YubiKey for Everything: SSH, GPG, FIDO2, and the Paperweight Drawer
Hardware-backed keys for the things you actually log into

I own four YubiKeys. Two are in active use; two live in what I’ve come to call the paperweight drawer, retired because I changed my mind about how to use them. That drawer is the honest part of this post. Hardware security keys are genuinely excellent, but the path to using them well is littered with dead ends, and the marketing won’t tell you which features are worth the bother. Here’s what actually earns its keep on a self-hoster’s keychain.
1 FIDO2: the one everyone should use first
If you do nothing else, register a YubiKey as a FIDO2/WebAuthn key on your email, your password manager, and your GitHub account. This is phishing-resistant second-factor authentication — the key cryptographically binds to the site’s origin, so a fake login page simply can’t relay the challenge. No app, no codes, no shared secret on a server somewhere waiting to leak. You tap the key, it proves presence, done.
The catch is the same as it always was: register two keys everywhere, a primary and a backup, and store the backup somewhere physically separate. A single FIDO2 key with no backup is a self-inflicted lockout waiting to happen. Every service worth using lets you enrol multiple keys; use that.

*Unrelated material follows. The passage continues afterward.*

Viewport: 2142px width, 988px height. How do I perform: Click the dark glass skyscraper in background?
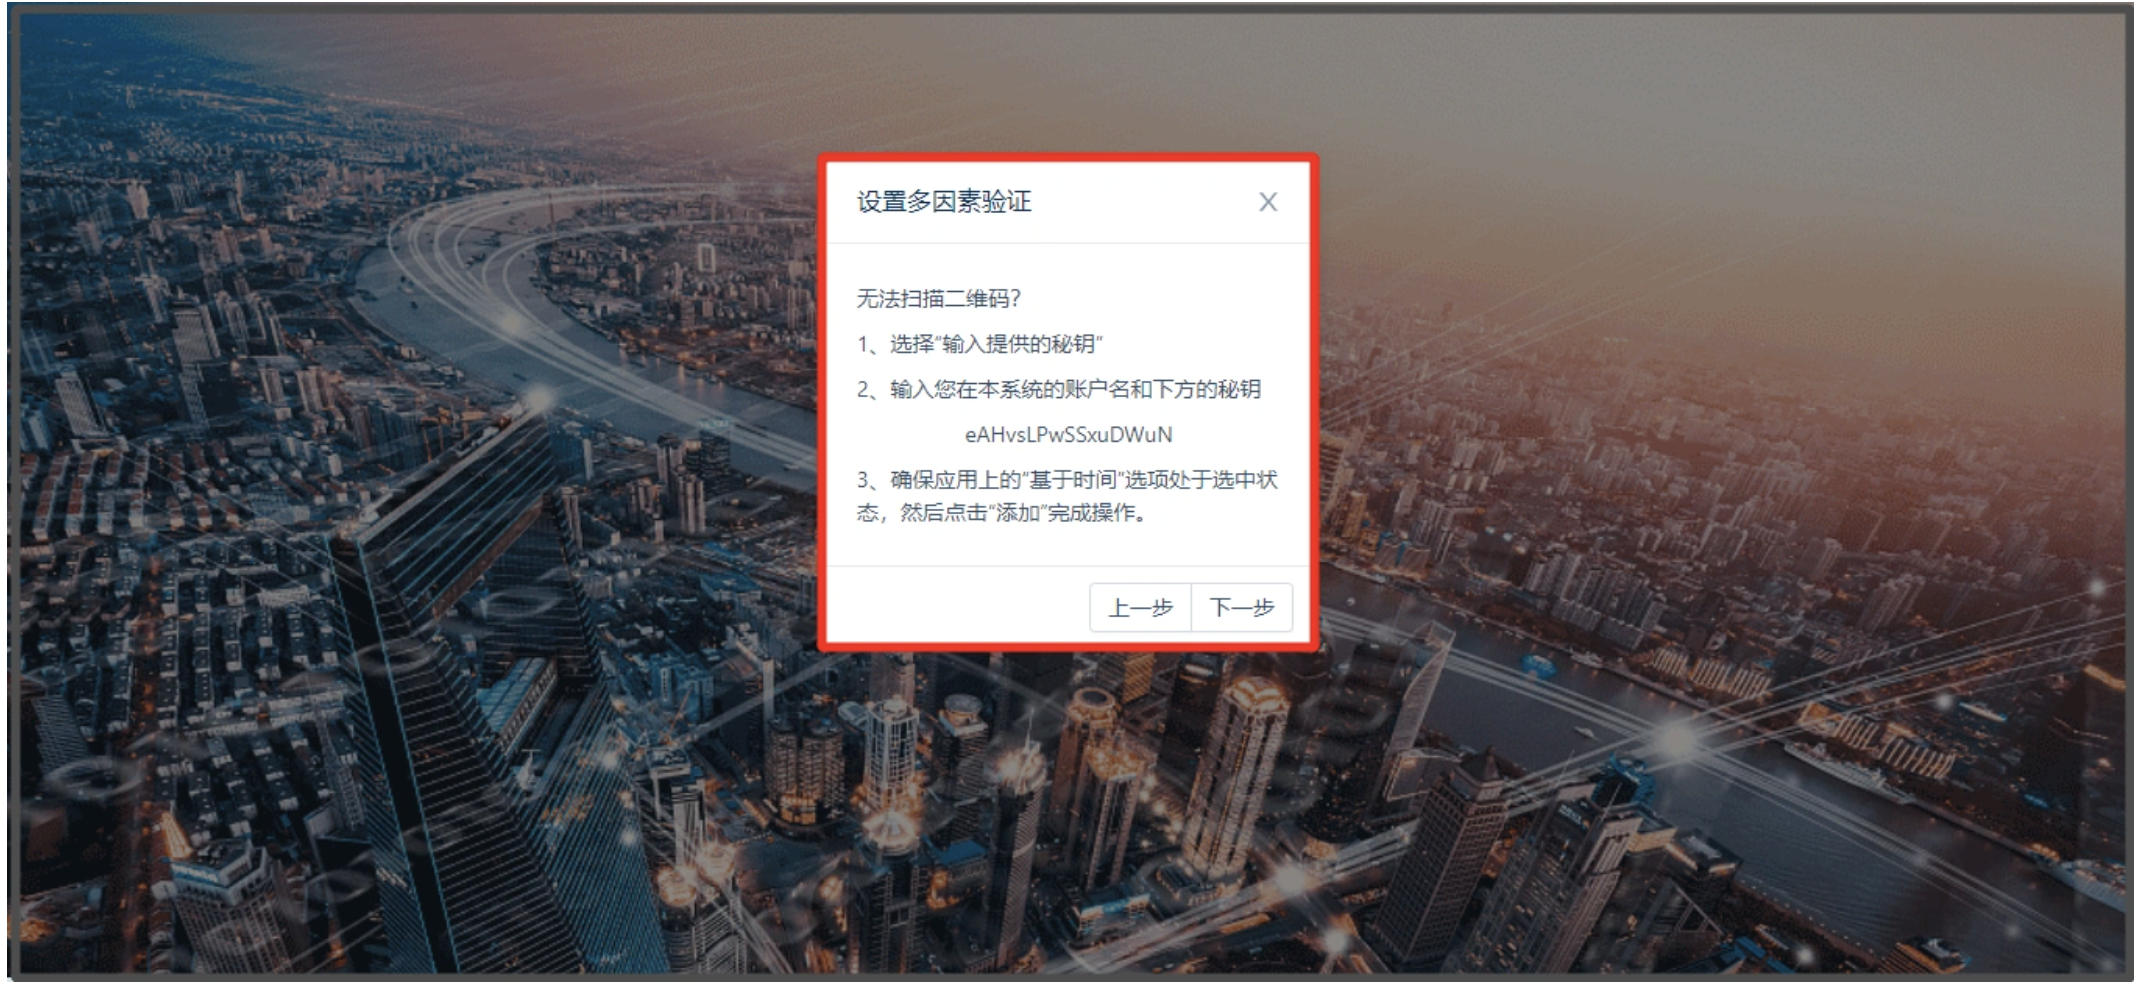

2 SSH the modern way: FIDO2-backed keys, not GPG
For years the clever-clogs move was using a YubiKey’s PIV or OpenPGP applet to hold an SSH key. Since OpenSSH 8.2 there’s a much simpler path: native FIDO2 SSH keys, where the private key never leaves the hardware and a touch is required per authentication.
# generate a resident-capable ed25519 key backed by the YubiKey
$ ssh-keygen -t ed25519-sk -O resident -O verify-required \
-C "smarc@workstation" -f ~/.ssh/id_ed25519_sk
Generating public/private ed25519-sk key pair.
You may need to touch your authenticator to authorize key generation.
Enter PIN for authenticator:
Your identification has been saved in ~/.ssh/id_ed25519_skThe -O resident flag stores a handle on the key itself, so you can recover the
private-key stub on a fresh machine with ssh-keygen -K. The
-O verify-required flag forces PIN and touch. Copy the .pub to your servers
as usual, and every ssh now demands a physical tap — no malware can quietly
use your key while you’re away from the desk.
$ ssh server.example.net
Confirm user presence for key ED25519-SK SHA256:9c4f...
# (YubiKey blinks; you touch it)
smarc@server:~$This is strictly better than the GPG-agent-as-SSH-agent dance for most people: fewer moving parts, no keyring to corrupt, and the touch requirement is built in.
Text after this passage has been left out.